The idea is to help mainstream Americans get out of the cycle of revolving credit card debt. It does this by vetting people and assessing their creditworthiness, helping them get personal loans with a fixed rate, and finding investors (who Upgrade also vets) willing to back those loans. Most of the repayment schedules are set between three and five years at a fixed rate. While the monthly payment might be a little higher, the idea is that the loan gets paid off more quickly.
Upgrade also established a mechanism for borrowers to make sure they apply the money they are awarded directly to its intended purpose to pay off the debt immediately. Since the company’s inception, $1.5 billion in loans have successfully originated across the company’s platform.
So what happens if your credit really stinks?
Upgrade developed another product called Credit Health, a free online credit monitoring and education tool that helps people better understand their credit profile and ways to improve it, offering a path toward financial redemption.
“When we decline an application, we will spell out the reasons of exactly why they didn’t get the loan. But we’ll also follow up with suggestions for how to get things back on track via our Credit Health program for free. If they stick to the plan and improve their credit situation we may approve them for a loan in the future,” he says.
On the move
Shansky has a lot of plates to keep spinning with 300 employees and operations in multiple states and two countries.
“My biggest overarching task is to build a legal structure for the organization and its processes,” he says. “Initially, we responded more reactively, but we are now building our processes methodically from scratch and trying to close the gaps to gain continuity and efficiency.”
He is personally involved in issues affecting each of the five offices on everything from technology, to underwriting, to collections, to what is going on with the investors.
Upgrade’s headquarters is in San Francisco; Phoenix is the center of operations for servicing the loans; engineering takes place in Montreal, Canada, and Chicago; and a capital markets team is based right where all the financial action is—in New York City. An important decision for the company was to put the hubs of activity closest to where they could access the greatest talent pool for the jobs at hand.
In the next year Upgrade will build on its core offering with a personal credit line product whereby a client can draw approved funds as needed with a point-of-sale type card, rather than handling one lump sum. Looking ahead Shansky says the company eventually wants to offer a full range of consumer products such as auto loans and mortgages.
“Our plan is aggressive and ambitious,” he says.
Looking back, Shansky says there was plenty to learn from his days in a punk rock band.

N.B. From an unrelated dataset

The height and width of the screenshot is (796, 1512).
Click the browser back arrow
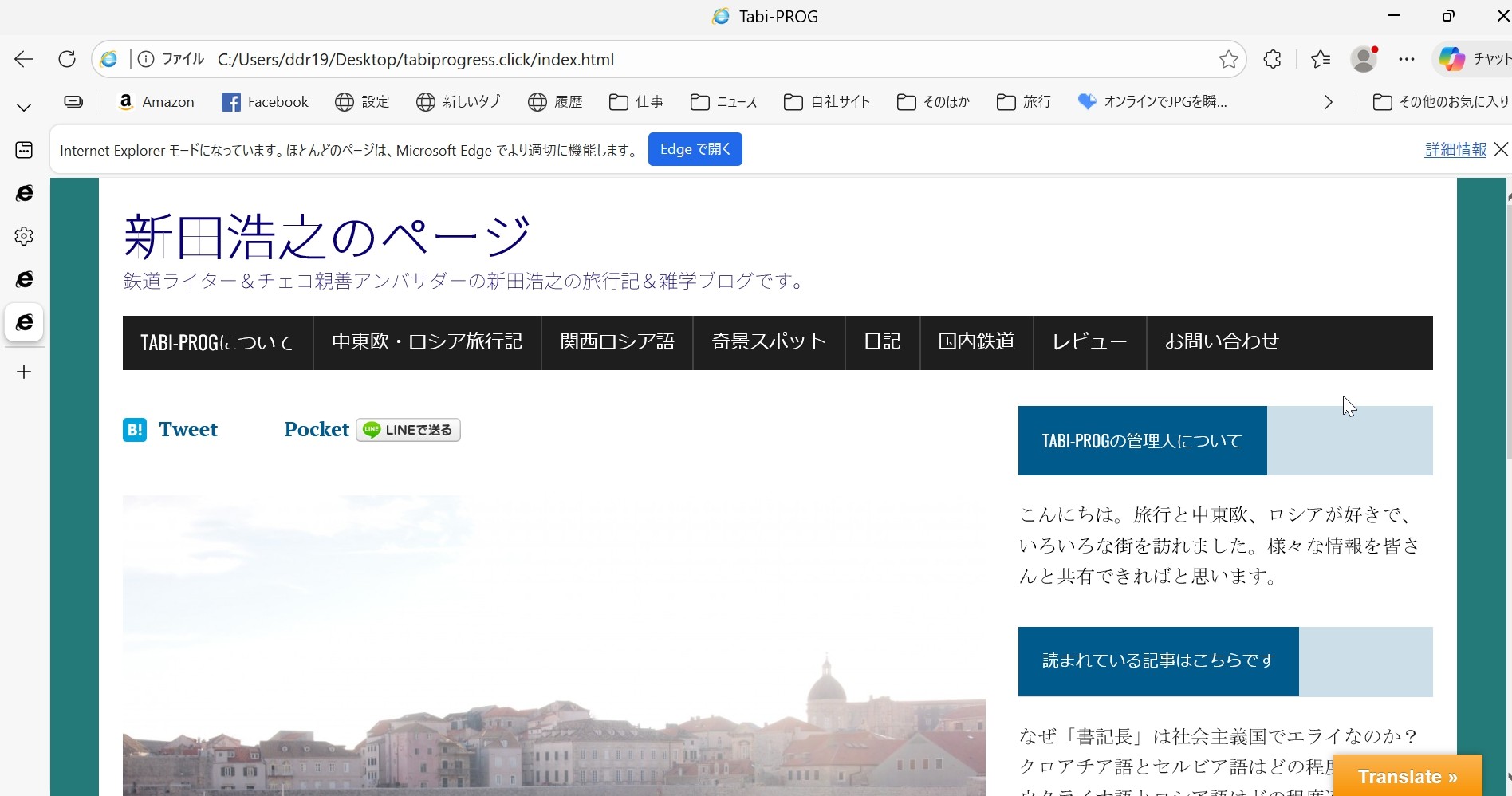[24, 59]
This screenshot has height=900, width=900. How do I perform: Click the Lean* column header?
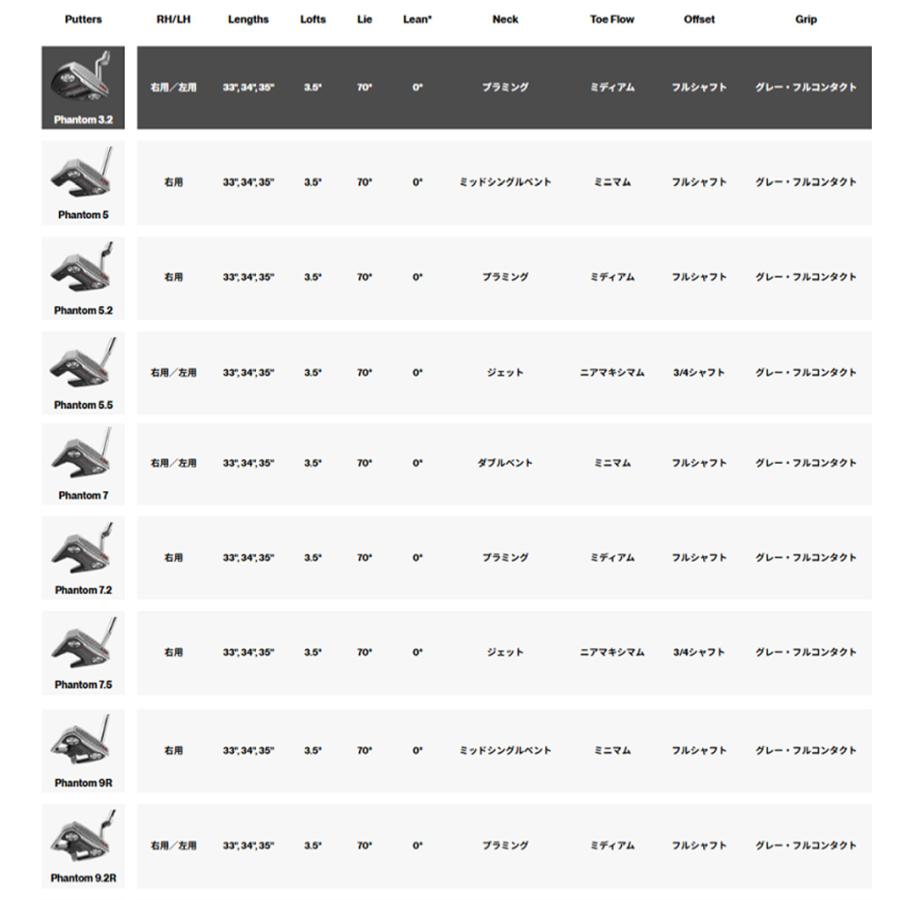pyautogui.click(x=417, y=19)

On the upside, he fondly remembers reveling in the entrepreneurial spirit, embracing the do-it-yourself nature of the punk rock world and tapping into the unfettered freedom of independent and creative thinking that took place—all qualities he sees as having value in the world of business. The painful lessons, of course, were hinged on failed logistics: did anyone advertise the show with flyers, what was being charged at the door, and did someone remember to rent an amplifier for the night?
“There were plenty of logistical failures at some of the shows and venues, and questions we didn’t think about in advance. But it teaches you pretty quickly to think about the details and make sure someone is planning for them.”
When the band ran its course, Shansky worked in retail to make ends meet, but didn’t find it intellectually stimulating. He had been thinking about law school since he was a teenager—a pretty analytical kid, he’d been on the debate team in high school—and the legal profession had a natural appeal. But it was a bit daunting, particularly since there weren’t any lawyers in his immediate family, so he dismissed it at first. But he eventually revisited the idea of law school and took the LSAT. The rest, as they say, is history.